Algebraic expressions are made up of individual elements known as terms. A term can be a number, a variable, or a combination of both multiplied together. In the case of the expression \(6m - 2n + 7\), terms are the distinct parts divided by the plus or minus signs. This helps us separate our expression into easier-to-manage pieces.

The terms in our example are:

• \(6m\)
• \(-2n\)
• \(+7\)

Each piece plays a unique role in forming the complete expression.

When working with algebraic expressions, identifying like terms is crucial. Like terms have the same variable components raised to the same power. This allows us to combine them more easily during calculations.

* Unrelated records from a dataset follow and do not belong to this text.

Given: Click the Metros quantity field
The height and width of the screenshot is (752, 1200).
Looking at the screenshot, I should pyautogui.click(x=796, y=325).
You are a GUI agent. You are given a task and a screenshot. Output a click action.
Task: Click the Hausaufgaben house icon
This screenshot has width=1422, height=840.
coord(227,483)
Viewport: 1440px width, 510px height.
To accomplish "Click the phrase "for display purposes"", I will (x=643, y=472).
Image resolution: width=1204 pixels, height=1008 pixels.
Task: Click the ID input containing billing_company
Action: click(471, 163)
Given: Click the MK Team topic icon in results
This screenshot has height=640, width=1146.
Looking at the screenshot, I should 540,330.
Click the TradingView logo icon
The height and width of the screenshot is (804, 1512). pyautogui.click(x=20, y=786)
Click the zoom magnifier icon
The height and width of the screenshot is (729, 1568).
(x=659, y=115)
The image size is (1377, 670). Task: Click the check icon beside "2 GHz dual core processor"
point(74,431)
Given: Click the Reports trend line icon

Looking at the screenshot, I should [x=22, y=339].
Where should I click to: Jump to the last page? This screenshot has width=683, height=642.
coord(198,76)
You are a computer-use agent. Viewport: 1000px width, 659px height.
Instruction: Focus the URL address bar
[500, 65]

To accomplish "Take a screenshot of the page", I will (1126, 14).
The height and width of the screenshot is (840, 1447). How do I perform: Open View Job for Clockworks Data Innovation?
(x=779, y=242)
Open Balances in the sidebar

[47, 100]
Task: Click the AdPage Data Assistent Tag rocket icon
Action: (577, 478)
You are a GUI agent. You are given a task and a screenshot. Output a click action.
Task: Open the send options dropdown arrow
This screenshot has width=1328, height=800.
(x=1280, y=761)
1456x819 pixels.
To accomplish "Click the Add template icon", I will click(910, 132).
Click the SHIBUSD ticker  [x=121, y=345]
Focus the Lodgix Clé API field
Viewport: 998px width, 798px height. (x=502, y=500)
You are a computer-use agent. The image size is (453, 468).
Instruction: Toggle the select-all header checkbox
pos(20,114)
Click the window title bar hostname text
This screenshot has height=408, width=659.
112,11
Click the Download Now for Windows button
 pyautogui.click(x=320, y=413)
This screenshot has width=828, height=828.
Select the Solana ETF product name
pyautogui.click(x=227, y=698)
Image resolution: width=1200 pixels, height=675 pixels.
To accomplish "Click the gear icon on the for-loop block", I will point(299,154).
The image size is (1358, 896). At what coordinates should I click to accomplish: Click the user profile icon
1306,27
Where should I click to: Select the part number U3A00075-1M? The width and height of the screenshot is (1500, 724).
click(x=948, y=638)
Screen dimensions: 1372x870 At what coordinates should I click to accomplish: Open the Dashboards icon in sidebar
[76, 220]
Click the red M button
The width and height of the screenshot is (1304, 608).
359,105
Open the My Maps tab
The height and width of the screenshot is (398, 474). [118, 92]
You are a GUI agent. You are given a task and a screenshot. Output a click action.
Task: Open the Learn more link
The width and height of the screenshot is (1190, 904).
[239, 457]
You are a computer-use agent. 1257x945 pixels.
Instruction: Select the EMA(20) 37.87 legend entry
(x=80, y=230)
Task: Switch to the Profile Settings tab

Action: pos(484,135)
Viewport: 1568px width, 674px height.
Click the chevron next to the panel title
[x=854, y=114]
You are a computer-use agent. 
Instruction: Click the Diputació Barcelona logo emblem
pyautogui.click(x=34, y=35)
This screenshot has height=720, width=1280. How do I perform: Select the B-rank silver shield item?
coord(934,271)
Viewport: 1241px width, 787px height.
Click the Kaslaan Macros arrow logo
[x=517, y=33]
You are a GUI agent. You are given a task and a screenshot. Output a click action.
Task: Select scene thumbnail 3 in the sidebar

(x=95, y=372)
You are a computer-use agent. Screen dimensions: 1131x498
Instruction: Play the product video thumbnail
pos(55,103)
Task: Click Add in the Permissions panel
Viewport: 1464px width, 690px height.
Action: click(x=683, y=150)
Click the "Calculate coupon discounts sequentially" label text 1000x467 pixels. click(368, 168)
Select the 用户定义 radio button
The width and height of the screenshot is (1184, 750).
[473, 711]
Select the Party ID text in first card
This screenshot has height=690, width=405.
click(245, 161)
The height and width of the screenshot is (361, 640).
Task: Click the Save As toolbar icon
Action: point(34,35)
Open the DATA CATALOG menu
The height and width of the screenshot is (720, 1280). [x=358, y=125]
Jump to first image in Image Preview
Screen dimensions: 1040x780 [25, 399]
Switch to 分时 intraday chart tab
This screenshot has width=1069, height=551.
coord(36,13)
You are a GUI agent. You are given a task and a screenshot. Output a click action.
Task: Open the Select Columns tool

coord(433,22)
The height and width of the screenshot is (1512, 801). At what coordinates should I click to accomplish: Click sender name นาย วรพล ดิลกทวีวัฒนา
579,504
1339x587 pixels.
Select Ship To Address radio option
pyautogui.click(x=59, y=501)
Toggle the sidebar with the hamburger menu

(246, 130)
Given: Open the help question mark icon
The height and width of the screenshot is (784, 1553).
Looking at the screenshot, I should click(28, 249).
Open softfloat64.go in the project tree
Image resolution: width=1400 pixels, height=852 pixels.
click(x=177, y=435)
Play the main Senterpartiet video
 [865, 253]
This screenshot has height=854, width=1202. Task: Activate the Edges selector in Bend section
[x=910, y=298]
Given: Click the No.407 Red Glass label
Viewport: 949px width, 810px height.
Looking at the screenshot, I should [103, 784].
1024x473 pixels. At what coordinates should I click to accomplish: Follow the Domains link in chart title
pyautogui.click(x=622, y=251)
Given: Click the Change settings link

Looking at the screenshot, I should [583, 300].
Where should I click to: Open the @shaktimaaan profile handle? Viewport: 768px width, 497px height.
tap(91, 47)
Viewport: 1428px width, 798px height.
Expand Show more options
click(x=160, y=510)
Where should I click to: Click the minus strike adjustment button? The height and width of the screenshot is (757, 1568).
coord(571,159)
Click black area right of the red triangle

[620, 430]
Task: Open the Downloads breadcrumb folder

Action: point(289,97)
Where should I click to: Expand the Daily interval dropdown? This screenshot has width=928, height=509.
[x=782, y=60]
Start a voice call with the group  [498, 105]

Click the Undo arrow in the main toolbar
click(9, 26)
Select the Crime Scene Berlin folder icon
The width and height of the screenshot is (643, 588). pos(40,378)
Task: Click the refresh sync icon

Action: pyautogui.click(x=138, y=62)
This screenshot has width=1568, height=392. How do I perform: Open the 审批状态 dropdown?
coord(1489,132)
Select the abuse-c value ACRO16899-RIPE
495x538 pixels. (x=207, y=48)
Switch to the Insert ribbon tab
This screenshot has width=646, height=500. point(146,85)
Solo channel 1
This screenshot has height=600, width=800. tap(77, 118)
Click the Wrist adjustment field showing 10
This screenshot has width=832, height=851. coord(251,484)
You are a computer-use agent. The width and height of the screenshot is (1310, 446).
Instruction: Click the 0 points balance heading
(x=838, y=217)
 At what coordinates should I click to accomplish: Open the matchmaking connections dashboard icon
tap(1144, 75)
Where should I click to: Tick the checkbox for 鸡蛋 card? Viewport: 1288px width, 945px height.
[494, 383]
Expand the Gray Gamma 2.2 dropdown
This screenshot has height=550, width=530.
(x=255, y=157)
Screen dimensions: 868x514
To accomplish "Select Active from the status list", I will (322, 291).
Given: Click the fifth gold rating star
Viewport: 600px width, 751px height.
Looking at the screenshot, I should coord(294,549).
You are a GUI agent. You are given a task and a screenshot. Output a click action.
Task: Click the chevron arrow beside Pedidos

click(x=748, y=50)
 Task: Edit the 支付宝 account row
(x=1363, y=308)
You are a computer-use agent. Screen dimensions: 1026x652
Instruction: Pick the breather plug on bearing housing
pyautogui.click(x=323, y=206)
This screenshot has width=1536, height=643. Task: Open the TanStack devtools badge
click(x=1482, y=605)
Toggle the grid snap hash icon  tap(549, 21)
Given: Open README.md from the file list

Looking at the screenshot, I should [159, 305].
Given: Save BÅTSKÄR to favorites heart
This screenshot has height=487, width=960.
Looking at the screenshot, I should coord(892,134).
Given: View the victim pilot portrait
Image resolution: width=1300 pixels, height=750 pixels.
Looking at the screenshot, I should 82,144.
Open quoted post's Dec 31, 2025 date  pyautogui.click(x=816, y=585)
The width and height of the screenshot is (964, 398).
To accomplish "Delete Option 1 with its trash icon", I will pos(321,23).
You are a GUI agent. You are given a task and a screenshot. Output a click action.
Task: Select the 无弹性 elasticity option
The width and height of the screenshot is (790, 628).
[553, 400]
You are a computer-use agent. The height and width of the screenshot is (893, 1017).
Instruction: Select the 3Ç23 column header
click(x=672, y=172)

In the expression \(6m - 2n + 7\), due to the different variables of \(m\) and \(n\), there are no like terms with each other. Additionally, the constant \(7\) cannot pair with any term because it lacks a variable component. Here’s what you need to remember about like terms:

• Must have the same variable.
• Variables must be raised to the same power.
• Only like terms can be combined in simplifying expressions.

Coefficients are the numerical parts found in terms with variables. Understanding coefficients is key because they indicate how much of the variable is included in the expression. For example, they tell us how many times the variable should be considered.

In \(6m - 2n + 7\):

• The coefficient of \(6m\) is \(6\).
• The coefficient of \(-2n\) is \(-2\).

These numbers determine the impact of the variables within the whole expression.

Constants are the fixed values within an algebraic expression. Unlike terms containing variables, constants maintain the same value across different scenarios and calculations.

In the expression \(6m - 2n + 7\),

• \(7\) is the constant term.

A constant doesn't fluctuate with the change in variable values, holding its ground as an unchanging number.